**Data extracted from a collection:**
========================

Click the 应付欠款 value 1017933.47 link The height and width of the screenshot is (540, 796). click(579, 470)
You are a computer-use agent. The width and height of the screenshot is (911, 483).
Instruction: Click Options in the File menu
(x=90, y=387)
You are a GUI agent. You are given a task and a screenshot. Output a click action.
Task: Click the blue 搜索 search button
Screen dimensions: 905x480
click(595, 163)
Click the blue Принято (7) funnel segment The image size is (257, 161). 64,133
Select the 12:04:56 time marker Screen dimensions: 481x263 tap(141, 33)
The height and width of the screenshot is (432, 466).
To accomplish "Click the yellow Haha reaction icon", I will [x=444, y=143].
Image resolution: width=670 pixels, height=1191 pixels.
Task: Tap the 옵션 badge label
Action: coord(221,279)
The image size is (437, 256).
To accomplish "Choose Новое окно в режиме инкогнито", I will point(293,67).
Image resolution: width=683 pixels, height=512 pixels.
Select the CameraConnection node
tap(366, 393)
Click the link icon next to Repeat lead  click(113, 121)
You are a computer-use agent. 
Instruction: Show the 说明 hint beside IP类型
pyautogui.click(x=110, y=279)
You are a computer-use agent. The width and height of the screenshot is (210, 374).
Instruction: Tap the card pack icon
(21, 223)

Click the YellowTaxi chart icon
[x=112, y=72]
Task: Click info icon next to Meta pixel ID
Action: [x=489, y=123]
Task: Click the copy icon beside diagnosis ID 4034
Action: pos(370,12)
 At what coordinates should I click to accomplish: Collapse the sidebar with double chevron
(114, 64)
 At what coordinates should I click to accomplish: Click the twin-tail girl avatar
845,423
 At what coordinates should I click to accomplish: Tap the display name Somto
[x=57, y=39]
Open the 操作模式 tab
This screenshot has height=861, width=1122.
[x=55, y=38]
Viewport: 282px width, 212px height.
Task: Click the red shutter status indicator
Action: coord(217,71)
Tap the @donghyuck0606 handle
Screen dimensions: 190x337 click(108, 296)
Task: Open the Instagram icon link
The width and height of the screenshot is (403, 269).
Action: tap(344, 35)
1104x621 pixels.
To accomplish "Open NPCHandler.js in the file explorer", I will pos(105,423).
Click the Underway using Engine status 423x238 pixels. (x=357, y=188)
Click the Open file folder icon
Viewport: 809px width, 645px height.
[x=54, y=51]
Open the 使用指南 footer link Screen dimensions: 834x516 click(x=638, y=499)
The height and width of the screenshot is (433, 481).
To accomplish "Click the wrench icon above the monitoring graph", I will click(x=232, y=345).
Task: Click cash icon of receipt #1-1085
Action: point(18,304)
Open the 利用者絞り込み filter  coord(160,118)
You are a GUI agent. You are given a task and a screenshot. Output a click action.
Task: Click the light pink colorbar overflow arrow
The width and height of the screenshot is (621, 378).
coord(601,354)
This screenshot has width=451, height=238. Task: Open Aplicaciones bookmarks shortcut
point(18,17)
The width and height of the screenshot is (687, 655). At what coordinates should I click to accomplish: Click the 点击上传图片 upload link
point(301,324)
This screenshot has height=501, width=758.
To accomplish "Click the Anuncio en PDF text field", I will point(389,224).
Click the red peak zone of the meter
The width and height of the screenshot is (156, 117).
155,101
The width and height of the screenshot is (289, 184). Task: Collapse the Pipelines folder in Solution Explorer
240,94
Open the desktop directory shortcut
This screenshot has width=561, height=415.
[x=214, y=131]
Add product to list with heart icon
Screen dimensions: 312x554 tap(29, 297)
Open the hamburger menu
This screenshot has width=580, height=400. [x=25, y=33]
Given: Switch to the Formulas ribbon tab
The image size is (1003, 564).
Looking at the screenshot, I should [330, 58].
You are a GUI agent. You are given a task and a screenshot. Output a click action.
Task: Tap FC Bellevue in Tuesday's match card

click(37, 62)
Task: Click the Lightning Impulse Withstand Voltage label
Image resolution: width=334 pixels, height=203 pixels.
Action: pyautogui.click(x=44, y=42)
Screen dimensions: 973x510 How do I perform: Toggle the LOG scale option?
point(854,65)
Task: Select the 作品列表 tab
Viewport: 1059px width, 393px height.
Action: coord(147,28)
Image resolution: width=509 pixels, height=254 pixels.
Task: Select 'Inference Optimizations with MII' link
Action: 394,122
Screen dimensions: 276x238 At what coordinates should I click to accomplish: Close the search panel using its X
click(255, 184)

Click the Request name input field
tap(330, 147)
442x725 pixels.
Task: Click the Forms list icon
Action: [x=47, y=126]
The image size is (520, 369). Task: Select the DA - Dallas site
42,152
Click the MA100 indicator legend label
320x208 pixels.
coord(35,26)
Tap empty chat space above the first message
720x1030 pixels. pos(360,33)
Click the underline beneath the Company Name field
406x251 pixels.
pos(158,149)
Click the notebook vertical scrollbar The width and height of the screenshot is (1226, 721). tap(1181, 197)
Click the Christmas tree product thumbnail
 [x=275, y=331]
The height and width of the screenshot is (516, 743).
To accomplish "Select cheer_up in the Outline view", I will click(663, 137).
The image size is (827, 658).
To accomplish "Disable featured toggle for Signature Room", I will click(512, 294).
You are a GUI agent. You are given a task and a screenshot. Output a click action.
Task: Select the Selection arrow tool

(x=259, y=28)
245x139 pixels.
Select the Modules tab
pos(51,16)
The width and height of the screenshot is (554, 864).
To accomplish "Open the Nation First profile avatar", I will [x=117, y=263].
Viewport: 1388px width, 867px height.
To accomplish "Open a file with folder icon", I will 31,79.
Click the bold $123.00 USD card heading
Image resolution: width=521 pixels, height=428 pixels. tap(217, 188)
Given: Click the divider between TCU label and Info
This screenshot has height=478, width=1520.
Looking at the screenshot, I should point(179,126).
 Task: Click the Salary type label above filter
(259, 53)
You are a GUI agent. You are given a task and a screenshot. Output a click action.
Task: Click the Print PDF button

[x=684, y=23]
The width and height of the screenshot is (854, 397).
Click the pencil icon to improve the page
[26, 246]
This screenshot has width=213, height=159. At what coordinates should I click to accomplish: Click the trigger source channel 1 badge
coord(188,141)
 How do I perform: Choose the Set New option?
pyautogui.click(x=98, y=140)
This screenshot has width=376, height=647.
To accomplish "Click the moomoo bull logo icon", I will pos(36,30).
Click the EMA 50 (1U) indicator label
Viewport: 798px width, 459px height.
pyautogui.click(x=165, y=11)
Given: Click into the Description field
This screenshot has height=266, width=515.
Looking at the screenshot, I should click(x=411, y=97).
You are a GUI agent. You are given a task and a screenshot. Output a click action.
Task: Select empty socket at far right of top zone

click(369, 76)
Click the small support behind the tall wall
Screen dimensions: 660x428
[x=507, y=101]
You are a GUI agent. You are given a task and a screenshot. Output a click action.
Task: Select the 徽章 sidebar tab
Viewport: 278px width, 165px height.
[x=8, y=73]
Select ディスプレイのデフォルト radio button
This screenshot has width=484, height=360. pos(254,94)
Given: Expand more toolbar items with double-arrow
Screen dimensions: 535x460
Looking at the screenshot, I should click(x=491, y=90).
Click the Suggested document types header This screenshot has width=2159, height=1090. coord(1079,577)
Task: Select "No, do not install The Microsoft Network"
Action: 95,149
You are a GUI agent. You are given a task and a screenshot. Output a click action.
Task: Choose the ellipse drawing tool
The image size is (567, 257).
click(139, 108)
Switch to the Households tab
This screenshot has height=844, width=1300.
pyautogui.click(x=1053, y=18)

========================

**WHAT YOU ARE ASKED TO DO:** Search the records for the word "computer". Copy each line where it appears.

**RESULT FOR THIS EXERCISE:**
You are a computer-use agent. The width and height of the screenshot is (911, 483).
You are a computer-use agent. 
You are a computer-use agent. The width and height of the screenshot is (210, 374).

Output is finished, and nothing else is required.